Dr. F. Michael Minch, chairman of the TMA Board of Trustees, agrees. “A lot of people feel that physicians don’t want to have themselves measured, but that’s not really the case. It seems very reasonable to me and to most physicians. We get judged all the time. We had to go through all sorts of testing in order to get to be physicians. We’re not afraid of that. At every level, you had to prove yourself. But it’s important, to promote good medical practice, that the information that’s being given to the public is good information and really represents what the public needs to know.”

Moroney said BlueCross has originally focused on “well-established measures that most physicians are familiar with.” Thus, the company chose to compare eight HEDIS (Healthcare Effectiveness Data and Information Set) quality indicators associated with adult primary care: four tests related to diabetes including retinal examination, cervical cancer screening, Chlamydia screening for women, colorectal cancer screening and breast cancer mammography. In addition, board certification and maintenance of certification would be posted for all physicians. “What we want to do over time is to use both claims data and information like board certification and combine that with medical records information and other types of information provided by the physician practices,” Moroney said. “We very much see the need to work with physicians as partners in this effort.”

When it comes to cost information, BCBST initially proposed to present costs based on payments by procedural code. Moroney said currently the insurer is considering a more sophisticated method of presenting cost “by episode of care,” such as services provided by multiple providers during an asthma episode or acute myocardial infarction. He called this method “a better approach. We know from our experience that there’s a great deal of variability in cost consciousness among physicians.”

Blue Cross isn’t the only insurer that’s tackling the issue of transparency. In fact, UnitedHealthcare rolled out its Premium Designation Program for physicians in 20 pilot markets, including Nashville, in October 2005. By the end of 2006, all physicians in the network had received a ranking of 0, 1 or 2. Later this year, the plan will begin a pay-for-performance strategy. “So those physicians who achieve the highest ranking of two stars will be bonused by virtue of being moved to a fee schedule that is higher than the one they have today,” explained Larry Nall, UnitedHealthcare vice president of network management for Tennessee and Arkansas.
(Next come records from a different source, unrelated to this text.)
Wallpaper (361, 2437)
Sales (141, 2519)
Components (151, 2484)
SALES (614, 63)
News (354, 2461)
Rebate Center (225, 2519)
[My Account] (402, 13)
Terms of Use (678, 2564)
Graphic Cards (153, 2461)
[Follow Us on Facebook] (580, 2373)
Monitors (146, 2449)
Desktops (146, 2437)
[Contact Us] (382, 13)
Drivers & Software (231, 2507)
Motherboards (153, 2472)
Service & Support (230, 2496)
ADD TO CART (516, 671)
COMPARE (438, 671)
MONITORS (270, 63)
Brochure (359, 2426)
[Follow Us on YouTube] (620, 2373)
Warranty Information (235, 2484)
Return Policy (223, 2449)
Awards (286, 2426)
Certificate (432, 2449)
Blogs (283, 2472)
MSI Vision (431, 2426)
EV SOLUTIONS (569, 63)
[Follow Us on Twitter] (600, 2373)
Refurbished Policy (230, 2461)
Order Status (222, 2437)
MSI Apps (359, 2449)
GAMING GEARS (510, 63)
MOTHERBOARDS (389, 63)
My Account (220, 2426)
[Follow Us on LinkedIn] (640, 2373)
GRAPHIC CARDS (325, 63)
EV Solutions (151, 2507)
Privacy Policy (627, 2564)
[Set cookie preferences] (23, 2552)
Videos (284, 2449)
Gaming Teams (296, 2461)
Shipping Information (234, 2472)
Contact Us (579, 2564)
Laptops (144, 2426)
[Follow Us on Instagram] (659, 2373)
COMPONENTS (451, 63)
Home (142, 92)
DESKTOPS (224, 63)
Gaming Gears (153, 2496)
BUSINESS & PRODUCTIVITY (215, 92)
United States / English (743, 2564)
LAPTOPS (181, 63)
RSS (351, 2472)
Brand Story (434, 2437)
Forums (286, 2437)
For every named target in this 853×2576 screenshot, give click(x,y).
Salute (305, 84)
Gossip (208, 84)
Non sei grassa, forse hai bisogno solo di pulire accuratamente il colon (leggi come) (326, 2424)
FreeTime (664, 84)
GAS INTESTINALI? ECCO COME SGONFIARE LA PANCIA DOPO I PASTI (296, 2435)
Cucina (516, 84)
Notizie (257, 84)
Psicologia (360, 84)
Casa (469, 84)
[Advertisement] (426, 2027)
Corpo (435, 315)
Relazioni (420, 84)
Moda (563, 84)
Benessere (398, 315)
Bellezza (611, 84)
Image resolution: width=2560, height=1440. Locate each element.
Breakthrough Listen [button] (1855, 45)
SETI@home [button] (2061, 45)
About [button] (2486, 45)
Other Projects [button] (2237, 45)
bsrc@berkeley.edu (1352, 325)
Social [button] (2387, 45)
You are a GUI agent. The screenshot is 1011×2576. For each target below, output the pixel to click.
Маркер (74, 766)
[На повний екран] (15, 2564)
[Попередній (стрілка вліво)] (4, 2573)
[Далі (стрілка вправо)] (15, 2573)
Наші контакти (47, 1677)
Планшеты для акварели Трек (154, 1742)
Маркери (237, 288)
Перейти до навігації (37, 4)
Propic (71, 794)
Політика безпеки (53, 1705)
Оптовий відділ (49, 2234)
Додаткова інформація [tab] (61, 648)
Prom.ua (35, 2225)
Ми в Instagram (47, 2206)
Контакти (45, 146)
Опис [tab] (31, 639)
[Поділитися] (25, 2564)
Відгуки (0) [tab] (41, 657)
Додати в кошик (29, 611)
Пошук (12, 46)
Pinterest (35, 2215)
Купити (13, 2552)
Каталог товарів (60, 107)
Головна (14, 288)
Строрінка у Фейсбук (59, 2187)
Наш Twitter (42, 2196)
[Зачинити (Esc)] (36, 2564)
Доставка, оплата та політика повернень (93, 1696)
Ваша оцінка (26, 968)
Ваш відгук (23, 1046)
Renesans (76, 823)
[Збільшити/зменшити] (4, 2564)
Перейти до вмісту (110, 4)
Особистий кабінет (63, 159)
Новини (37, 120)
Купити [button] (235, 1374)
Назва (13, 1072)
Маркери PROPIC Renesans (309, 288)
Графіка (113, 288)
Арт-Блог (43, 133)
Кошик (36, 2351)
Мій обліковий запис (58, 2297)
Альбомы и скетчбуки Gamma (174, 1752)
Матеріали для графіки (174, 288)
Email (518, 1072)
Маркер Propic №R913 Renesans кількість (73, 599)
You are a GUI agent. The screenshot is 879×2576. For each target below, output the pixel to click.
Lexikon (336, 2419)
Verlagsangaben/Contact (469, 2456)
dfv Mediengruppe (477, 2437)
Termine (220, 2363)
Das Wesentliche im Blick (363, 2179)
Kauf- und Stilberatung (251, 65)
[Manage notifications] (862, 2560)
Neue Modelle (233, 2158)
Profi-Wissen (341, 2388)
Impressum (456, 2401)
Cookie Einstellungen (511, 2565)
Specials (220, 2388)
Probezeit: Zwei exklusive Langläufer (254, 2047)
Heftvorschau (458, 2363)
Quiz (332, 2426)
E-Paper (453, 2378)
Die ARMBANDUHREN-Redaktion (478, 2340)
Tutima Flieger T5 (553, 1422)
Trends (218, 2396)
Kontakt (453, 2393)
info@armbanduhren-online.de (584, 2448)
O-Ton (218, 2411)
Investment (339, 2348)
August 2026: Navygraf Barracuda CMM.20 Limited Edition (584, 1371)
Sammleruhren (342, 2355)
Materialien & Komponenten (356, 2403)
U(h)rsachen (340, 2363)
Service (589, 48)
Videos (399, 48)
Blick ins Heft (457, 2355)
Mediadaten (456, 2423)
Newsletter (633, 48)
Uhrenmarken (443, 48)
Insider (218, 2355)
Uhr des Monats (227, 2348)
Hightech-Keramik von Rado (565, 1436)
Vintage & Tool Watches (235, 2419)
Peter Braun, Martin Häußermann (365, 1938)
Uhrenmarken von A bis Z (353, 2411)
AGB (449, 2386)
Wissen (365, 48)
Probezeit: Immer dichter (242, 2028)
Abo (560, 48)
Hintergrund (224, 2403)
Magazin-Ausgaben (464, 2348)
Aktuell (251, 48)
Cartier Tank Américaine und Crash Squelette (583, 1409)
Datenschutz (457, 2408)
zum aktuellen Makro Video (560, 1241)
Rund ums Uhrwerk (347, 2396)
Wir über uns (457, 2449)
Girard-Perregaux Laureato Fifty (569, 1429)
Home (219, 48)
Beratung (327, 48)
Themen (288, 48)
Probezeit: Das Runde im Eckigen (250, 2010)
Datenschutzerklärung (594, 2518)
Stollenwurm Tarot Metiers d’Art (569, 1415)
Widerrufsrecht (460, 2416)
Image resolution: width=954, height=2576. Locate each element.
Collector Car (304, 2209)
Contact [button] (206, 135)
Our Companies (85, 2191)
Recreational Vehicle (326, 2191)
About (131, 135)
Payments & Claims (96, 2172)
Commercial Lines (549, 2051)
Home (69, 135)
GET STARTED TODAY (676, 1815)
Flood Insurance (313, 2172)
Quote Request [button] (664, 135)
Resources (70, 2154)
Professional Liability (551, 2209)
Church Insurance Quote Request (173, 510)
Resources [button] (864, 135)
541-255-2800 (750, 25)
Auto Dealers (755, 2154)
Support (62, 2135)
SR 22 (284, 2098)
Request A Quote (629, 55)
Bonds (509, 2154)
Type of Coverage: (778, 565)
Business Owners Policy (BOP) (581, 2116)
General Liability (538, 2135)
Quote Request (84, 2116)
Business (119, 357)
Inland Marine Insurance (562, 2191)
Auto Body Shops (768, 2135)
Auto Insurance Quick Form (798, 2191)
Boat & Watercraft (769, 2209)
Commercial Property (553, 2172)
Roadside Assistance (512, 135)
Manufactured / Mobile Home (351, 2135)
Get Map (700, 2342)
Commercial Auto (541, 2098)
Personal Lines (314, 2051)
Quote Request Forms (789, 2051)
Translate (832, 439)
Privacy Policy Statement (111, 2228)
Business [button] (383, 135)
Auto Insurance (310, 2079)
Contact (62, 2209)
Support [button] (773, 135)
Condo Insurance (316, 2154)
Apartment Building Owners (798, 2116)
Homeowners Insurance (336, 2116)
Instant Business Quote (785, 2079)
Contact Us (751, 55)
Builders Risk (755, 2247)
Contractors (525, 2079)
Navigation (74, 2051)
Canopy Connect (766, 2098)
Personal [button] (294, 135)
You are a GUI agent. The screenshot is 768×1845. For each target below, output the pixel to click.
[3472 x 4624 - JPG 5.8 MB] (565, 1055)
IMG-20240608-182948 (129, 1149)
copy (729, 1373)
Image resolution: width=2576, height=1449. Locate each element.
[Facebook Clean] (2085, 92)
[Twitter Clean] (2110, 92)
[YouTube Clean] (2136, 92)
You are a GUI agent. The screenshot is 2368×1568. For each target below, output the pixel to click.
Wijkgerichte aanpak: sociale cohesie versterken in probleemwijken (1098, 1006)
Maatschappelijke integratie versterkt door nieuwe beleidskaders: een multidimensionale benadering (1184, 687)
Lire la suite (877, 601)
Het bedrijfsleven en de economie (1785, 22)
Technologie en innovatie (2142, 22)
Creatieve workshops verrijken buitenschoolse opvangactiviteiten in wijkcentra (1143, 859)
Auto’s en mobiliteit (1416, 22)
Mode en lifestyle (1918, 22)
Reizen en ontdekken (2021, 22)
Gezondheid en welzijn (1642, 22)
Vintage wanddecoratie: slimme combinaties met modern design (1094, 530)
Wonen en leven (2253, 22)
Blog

Dr. Richard Lachiver, the plan’s medical director for the two states, added that physician feedback has been “fairly positive. Physicians generally are not overwhelmed by being evaluated, but the way the program is structured, it tends to be as good as you’re probably going to get out there.” He said physicians in 21 specialties are evaluated using evidence-based standards and a physician peer-review panel meets weekly.

“You have to walk before you can run,” Nall added. “We’ve really spent the last two years firming up the designation, making sure all the physicians understood the rankings.” He said UnitedHealthcare has seen “a continual increase” in the number of physicians earning the two-star distinction, “causing better care and better outcomes and better quality.”

Minch said UnitedHealthcare’s approach has been “a little more collaborative. … “They really have moved towards the idea of evidence-based medicine. Evidence-based medicine is where we’re all going.”

Nonetheless, Minch added, “You’ve got to watch the motives. I guess that’s our whole message here — let’s figure out the best way to practice medicine, but let’s not make it about how you get it cheaper and how to maximize profits. … When the people who are publishing the data have a motive to save money, it’s kind of like the fox guarding the hen house.”